→ DESCRIPTION OF THE TASK: Exact copy, pictures excluded: print the lines from the one with "Collapse the Manual" through the final line of the records.

*** Begin section ***

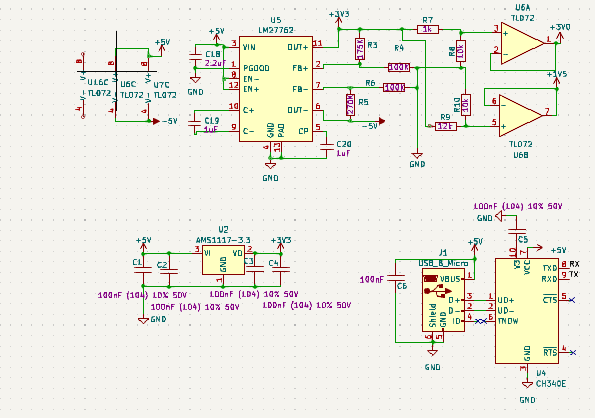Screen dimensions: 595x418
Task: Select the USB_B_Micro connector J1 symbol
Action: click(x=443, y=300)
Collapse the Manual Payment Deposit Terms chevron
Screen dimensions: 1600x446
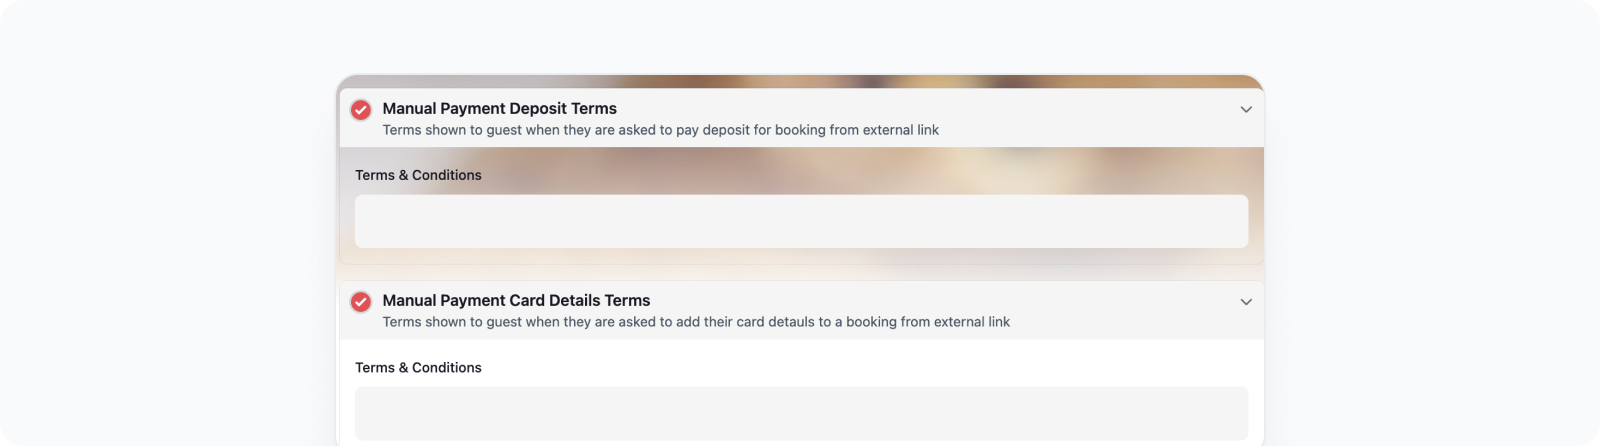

*** End section ***

→ SOLUTION FOR THIS EXERCISE:
Collapse the Manual Payment Deposit Terms chevron
Screen dimensions: 1600x446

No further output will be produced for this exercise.